Ultrathin salt-free polymer-in-ceramic electrolyte for solid-state sodium batteries
Bin Tang,
Yibo Zhao,
Zhiyi Wang,
Shiwei Chen,
Yifan Wu,
Yuming Tseng,
Lujiang Li,
Yunlong Guo,
Zhen Zhou,
Shou-Hang Bo
Affiliations
Bin Tang
Engineering Research Center of Advanced Functional Material Manufacturing of Ministry of Education, School of Chemical Engineering, Zhengzhou University, Zhengzhou, 450001, PR China
Yibo Zhao
University of Michigan - Shanghai Jiao Tong University Joint Institute, Shanghai Jiao Tong University, 800 Dong Chuan Rd., Minhang District, Shanghai, 200240, PR China
Zhiyi Wang
University of Michigan - Shanghai Jiao Tong University Joint Institute, Shanghai Jiao Tong University, 800 Dong Chuan Rd., Minhang District, Shanghai, 200240, PR China
Shiwei Chen
University of Michigan - Shanghai Jiao Tong University Joint Institute, Shanghai Jiao Tong University, 800 Dong Chuan Rd., Minhang District, Shanghai, 200240, PR China
Yifan Wu
University of Michigan - Shanghai Jiao Tong University Joint Institute, Shanghai Jiao Tong University, 800 Dong Chuan Rd., Minhang District, Shanghai, 200240, PR China
Yuming Tseng
University of Michigan - Shanghai Jiao Tong University Joint Institute, Shanghai Jiao Tong University, 800 Dong Chuan Rd., Minhang District, Shanghai, 200240, PR China
Lujiang Li
Department of Chemistry, City University of Hong Kong, Tat Chee Avenue, Kowloon, Hong Kong SAR, 999077, PR China
Yunlong Guo
University of Michigan - Shanghai Jiao Tong University Joint Institute, Shanghai Jiao Tong University, 800 Dong Chuan Rd., Minhang District, Shanghai, 200240, PR China
Zhen Zhou
Engineering Research Center of Advanced Functional Material Manufacturing of Ministry of Education, School of Chemical Engineering, Zhengzhou University, Zhengzhou, 450001, PR China; School of Materials Science and Engineering, Institute of New Energy Material Chemistry, Key Laboratory of Advanced Energy Materials Chemistry (Ministry of Education), Renewable Energy Conversion and Storage Center (ReCast), Nankai University, Tianjin, 300350, PR China; Corresponding author.
Shou-Hang Bo
University of Michigan - Shanghai Jiao Tong University Joint Institute, Shanghai Jiao Tong University, 800 Dong Chuan Rd., Minhang District, Shanghai, 200240, PR China; School of Chemistry and Chemical Engineering, Shanghai Jiao Tong University, 800 Dong Chuan Rd., Minhang District, Shanghai, 200240, PR China; Corresponding author.

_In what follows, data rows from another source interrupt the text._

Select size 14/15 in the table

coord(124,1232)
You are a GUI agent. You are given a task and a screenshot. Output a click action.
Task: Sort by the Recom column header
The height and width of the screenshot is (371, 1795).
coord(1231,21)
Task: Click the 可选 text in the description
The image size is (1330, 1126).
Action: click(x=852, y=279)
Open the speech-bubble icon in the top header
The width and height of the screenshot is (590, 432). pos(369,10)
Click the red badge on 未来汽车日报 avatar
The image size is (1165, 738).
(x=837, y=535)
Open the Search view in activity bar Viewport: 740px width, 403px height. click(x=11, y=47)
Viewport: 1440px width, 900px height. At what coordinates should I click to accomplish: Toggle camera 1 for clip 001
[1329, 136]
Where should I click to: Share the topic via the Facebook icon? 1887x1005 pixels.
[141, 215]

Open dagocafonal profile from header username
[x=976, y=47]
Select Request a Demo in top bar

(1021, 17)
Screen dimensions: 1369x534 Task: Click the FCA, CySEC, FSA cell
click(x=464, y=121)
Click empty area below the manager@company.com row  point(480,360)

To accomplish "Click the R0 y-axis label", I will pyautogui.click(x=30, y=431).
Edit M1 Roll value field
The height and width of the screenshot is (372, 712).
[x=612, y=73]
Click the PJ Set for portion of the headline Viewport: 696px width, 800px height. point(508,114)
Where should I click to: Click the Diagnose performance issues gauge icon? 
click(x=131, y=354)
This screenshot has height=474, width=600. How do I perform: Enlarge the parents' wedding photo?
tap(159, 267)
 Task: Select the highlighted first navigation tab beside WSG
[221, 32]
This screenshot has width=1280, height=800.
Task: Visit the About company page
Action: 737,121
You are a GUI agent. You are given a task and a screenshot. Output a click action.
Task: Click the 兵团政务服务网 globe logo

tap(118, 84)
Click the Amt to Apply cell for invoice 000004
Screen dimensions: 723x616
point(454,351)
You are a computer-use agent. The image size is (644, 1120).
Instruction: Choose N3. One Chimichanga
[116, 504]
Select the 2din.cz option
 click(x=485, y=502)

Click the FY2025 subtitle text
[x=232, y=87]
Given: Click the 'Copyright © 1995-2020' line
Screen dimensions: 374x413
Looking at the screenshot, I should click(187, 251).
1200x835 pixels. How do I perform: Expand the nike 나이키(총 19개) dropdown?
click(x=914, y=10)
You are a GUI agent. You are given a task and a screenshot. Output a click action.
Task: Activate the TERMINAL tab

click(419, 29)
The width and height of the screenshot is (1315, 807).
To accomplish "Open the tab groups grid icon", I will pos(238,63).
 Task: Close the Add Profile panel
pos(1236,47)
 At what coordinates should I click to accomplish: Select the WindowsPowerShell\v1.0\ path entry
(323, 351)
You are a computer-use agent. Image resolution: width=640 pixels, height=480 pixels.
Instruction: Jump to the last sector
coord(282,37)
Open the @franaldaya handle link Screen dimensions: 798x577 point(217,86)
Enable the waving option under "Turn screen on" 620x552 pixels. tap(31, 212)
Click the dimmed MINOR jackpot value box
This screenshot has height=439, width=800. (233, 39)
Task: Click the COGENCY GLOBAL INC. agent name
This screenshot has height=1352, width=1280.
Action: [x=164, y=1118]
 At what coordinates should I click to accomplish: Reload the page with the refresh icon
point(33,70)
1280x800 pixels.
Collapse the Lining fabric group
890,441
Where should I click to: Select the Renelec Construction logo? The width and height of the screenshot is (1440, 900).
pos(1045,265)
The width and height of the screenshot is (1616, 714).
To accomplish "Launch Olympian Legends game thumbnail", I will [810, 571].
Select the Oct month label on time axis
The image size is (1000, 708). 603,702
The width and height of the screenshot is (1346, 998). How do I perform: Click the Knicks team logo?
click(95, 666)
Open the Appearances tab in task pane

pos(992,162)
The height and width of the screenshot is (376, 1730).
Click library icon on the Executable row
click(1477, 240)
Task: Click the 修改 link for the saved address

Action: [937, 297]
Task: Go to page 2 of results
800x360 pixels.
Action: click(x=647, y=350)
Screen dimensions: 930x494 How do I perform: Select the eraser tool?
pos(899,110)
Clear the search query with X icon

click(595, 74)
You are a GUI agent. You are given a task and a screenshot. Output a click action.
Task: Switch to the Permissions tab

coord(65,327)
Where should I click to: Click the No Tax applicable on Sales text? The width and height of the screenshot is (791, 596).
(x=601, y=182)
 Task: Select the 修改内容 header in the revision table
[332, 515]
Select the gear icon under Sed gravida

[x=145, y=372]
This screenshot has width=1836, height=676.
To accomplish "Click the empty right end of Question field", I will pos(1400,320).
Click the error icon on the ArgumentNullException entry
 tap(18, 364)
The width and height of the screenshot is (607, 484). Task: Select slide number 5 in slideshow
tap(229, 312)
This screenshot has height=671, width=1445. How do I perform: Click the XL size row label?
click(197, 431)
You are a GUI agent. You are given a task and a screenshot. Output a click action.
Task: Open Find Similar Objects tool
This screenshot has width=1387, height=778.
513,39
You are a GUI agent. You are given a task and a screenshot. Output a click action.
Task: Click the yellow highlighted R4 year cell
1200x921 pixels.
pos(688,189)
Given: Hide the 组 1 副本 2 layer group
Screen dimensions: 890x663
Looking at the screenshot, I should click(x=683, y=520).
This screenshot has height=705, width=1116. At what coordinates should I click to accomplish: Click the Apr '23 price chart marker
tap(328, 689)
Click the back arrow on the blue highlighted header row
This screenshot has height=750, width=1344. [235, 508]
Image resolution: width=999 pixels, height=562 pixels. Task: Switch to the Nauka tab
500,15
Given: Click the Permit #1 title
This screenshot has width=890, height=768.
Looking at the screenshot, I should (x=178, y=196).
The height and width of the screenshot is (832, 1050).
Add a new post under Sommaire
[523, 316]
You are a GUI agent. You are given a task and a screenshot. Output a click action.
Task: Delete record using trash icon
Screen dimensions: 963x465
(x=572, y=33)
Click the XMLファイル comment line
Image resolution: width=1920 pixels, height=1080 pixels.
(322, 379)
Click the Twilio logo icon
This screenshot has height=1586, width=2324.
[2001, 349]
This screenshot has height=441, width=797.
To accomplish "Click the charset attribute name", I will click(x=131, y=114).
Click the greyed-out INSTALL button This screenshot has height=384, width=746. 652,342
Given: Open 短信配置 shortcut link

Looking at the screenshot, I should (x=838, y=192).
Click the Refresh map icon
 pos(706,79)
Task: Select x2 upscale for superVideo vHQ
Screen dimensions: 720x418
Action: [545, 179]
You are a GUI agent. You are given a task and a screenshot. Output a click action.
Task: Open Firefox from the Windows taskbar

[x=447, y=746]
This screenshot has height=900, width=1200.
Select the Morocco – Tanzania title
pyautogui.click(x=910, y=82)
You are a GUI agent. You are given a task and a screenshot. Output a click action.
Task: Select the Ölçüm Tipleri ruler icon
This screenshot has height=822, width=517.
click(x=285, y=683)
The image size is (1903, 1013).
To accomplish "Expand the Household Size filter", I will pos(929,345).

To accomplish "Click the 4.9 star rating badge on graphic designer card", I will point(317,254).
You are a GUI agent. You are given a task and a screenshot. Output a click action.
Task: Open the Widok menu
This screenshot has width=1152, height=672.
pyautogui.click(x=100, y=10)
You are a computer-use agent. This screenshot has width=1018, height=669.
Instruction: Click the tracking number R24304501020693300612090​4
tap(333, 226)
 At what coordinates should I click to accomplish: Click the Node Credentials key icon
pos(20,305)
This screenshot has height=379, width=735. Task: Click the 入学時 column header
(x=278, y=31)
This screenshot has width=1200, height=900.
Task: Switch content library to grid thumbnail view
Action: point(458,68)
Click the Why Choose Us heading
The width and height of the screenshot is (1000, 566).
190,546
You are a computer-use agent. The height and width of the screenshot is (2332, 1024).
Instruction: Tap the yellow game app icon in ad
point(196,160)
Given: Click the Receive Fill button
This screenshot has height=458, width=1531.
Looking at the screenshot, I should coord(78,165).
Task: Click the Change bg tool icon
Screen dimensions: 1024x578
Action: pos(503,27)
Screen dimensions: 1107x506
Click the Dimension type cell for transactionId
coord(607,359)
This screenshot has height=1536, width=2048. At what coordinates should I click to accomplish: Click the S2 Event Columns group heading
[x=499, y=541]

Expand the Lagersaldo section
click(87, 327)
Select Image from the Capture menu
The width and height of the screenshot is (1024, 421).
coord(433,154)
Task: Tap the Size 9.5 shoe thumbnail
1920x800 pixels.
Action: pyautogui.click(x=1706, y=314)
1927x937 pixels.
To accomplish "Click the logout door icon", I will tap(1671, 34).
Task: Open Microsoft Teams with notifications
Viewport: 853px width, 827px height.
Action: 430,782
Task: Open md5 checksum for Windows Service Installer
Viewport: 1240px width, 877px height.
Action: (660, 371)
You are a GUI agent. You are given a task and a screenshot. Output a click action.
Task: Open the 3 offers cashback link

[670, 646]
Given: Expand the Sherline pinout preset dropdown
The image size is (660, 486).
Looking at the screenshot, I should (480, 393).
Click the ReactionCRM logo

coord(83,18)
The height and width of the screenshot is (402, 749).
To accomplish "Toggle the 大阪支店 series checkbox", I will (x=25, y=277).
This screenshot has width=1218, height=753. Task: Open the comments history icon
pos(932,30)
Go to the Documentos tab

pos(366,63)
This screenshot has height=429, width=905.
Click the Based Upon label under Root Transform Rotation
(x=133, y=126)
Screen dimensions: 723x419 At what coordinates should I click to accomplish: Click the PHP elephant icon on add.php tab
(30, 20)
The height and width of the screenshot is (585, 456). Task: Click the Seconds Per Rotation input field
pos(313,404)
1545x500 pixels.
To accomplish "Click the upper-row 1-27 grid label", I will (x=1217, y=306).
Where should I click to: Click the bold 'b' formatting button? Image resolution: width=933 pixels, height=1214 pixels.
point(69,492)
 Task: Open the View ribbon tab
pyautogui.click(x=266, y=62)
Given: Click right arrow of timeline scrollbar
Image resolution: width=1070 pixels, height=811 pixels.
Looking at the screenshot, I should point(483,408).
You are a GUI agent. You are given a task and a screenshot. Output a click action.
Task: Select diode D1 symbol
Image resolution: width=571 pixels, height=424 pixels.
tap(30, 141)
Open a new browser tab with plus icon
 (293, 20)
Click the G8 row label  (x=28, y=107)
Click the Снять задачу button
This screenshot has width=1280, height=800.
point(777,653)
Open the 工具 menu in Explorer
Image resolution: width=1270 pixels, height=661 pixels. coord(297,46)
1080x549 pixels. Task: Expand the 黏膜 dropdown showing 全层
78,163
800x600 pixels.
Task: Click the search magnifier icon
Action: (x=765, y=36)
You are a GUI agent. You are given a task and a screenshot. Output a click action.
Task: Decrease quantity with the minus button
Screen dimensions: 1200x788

The practical energy density of solid-state batteries remains limited, partly because of the lack of a general method to fabricate thin membranes for solid-state electrolytes with high ionic conductivity and low area-specific resistance (ASR). Herein, we use an ultrahigh concentration of a ceramic ion conductor (Na3SbS4) to build an ion-conduction “highway”, and a polymer (polyethylene oxide, 2 wt%) as a flexible host to prepare a polymer-in-ceramic ion-conducting membrane of approximately 40 μm. Without the use of any salt (e.g., NaPF6), the resulting membrane exhibits a threefold increase in electronic ASR and a twofold decrease in ionic ASR compared with a pure ceramic counterpart. The activation energy for sodium-ion transport is only 190 meV in the membrane, similar to that in pure ceramic, suggesting ion transport predominantly occurs through a percolated network of ion-conducting ceramic particles. The salt-free design also provides an opportunity to suppress dendritic metal electrodeposits, according to a recently refined chemomechanical model of metal deposition. Our work suggests that salt is not always necessary in composite solid-state electrolytes, which broadens the choice of polymers to allow the optimization of other desired attributes, such as mechanical strength, chemical/electrochemical stability, and cost.